Robert William Strong was born in Kingsville, Ohio on March 12, 1890, and raised in Painesville, Ohio. After attending the Case Institute of Technology for two years, he entered the United States Military Academy at West Point in June 1911. Strong was a member of the class the stars fell on at West Point in June 1915, graduating into the 2nd Cavalry as a Second Lieutenant. While a student, he participated in baseball, ice hockey and polo. Strong played goaltender for the hockey squad and served as team captain during his senior year.

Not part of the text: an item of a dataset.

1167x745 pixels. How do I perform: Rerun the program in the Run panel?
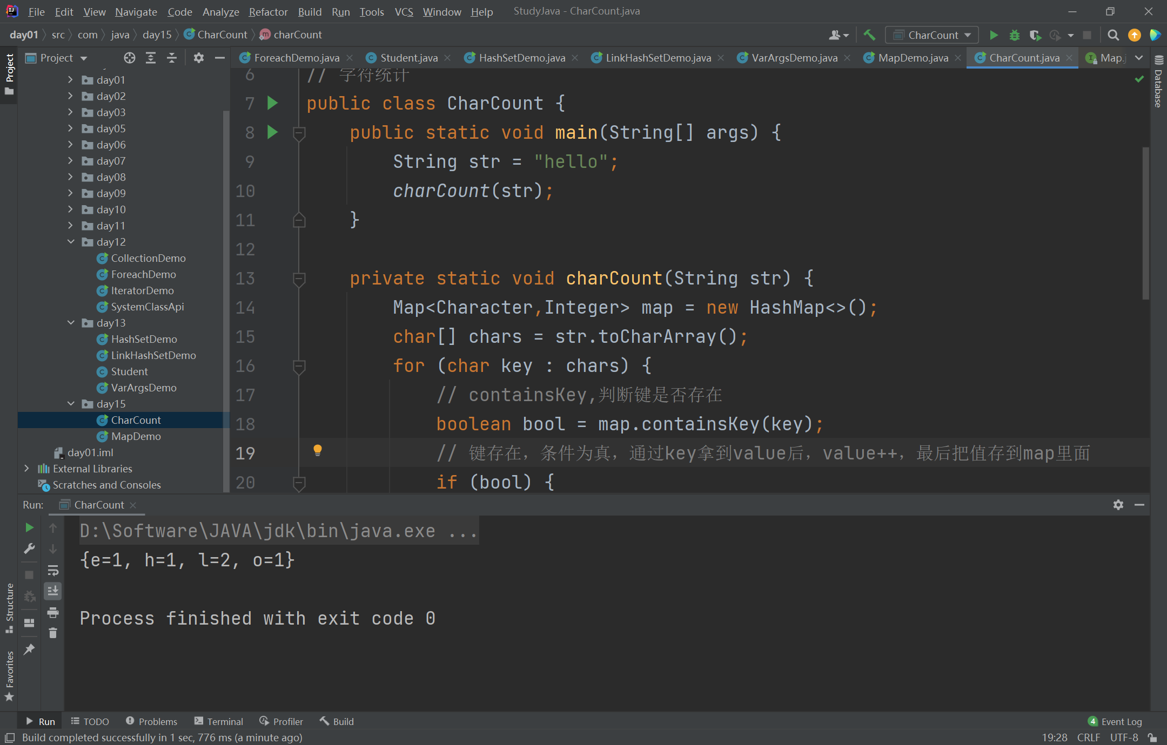tap(29, 527)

Strong served as a Major of field artillery during World War I, and served as Chief of Staff of the United States Army Forces in North Africa during World War II. He graduated from the Command and General Staff School at Fort Leavenworth in June 1928, the Saumur Cavalry School in France in September 1929 and the Army War College at Washington Barracks in June 1934. Strong retired on March 31, 1950.

After retirement, Strong and his wife spent their winters in Tucson, Arizona and their summers in western Quebec. He died in Tucson on October 16, 1975, and was buried at West Point Cemetery.

Strong's son, Robert William Strong Jr., became a major general, serving as chief of staff for the Eighth Air Force. Another son, First Lieutenant Gordon Malin Strong, was killed in the Korean War in 1950.